Angioedema is characterized by painless, nonpruritic, nonpitting, and well-circumscribed areas of edema due to increased vascular permeability. Angioedema is most apparent in the head and neck, including the face, lips, floor of the mouth, tongue, and larynx, but edema may involve any portion of the body. In advanced cases, angioedema progresses to complete airway obstruction and death caused by laryngeal edema. Angioedema may involve the gastrointestinal tract, leading to intestinal wall edema, which results in symptoms such as colicky abdominal pain, nausea, vomiting, and diarrhea. (To learn more click here)
Common allergens include:
-foods (such as berries, shellfish, fish, nuts, eggs, milk, and others)
-animal dander (scales of shed skin)
-exposure to water, sunlight, cold or heat
-Hives and angioedema may also occur after infections or illness (including autoimmune disorders, leukemia, and others).

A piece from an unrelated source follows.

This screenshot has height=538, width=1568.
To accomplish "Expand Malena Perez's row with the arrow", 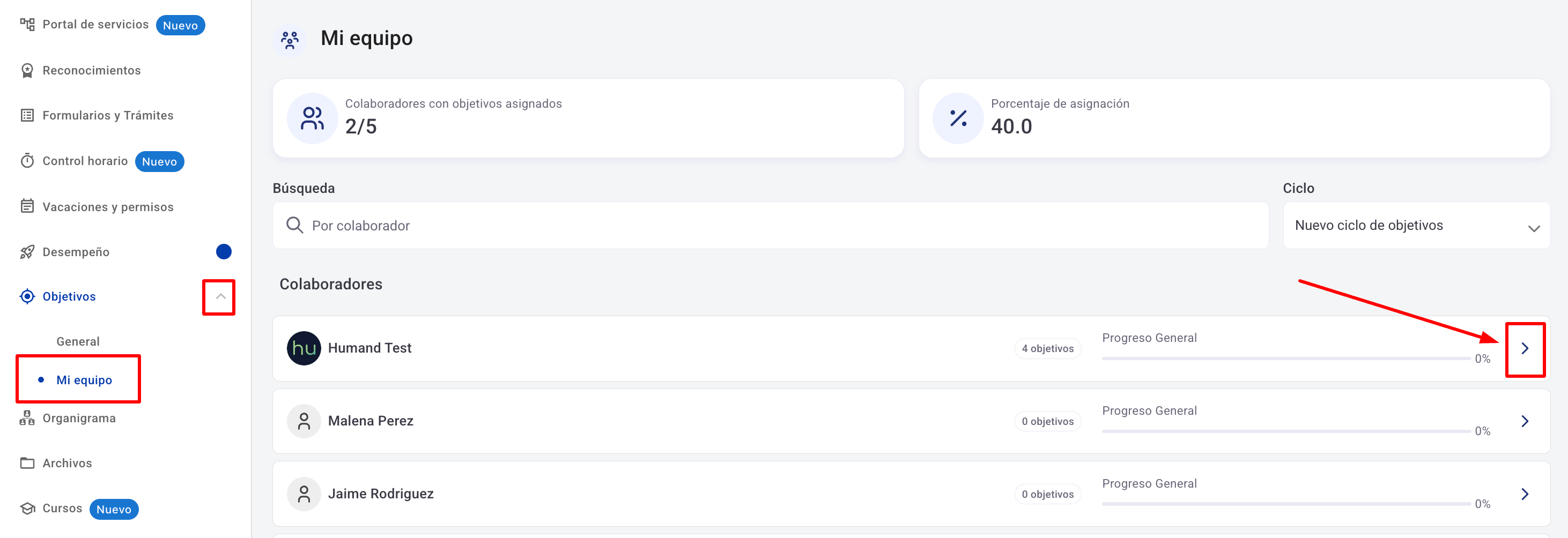I will [x=1524, y=421].
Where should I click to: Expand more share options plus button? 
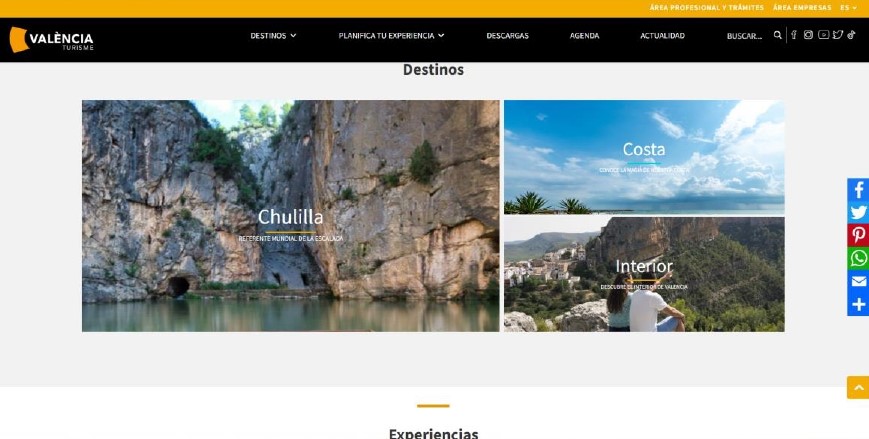858,304

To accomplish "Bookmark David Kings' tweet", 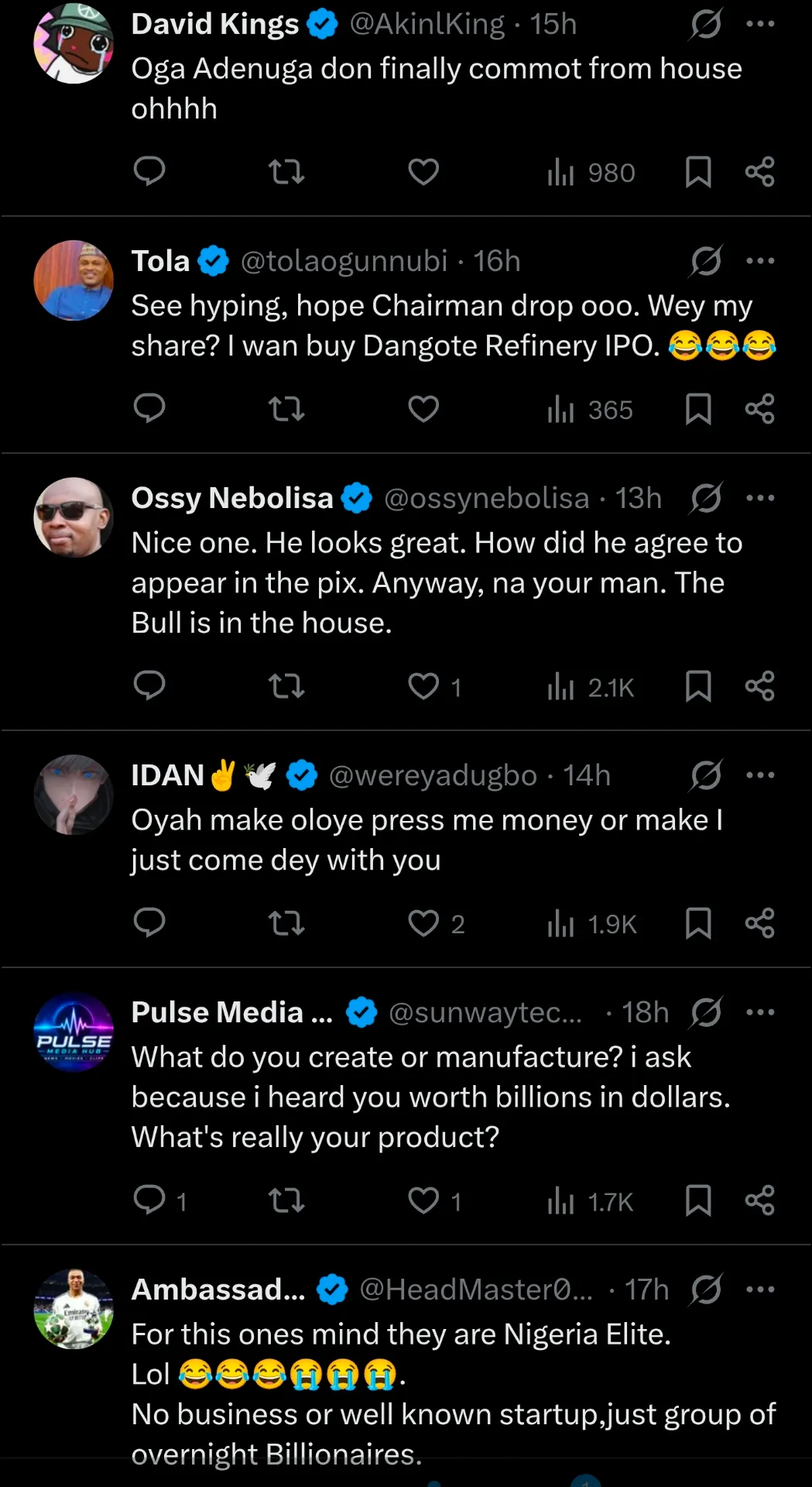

What is Hereditary Angioedema?
Hereditary Angioedema (HAE) is a rare and serious genetic condition occurring in about 1/10,000 to 1/50,000 individuals. The disease is characterized by episodes of edema (swelling) in body parts, most notably the hands, feet, face, and airway passages. In addition, patients often have bouts of excruciating abdominal pain, nausea, and vomiting that is caused by swelling in the intestinal wall.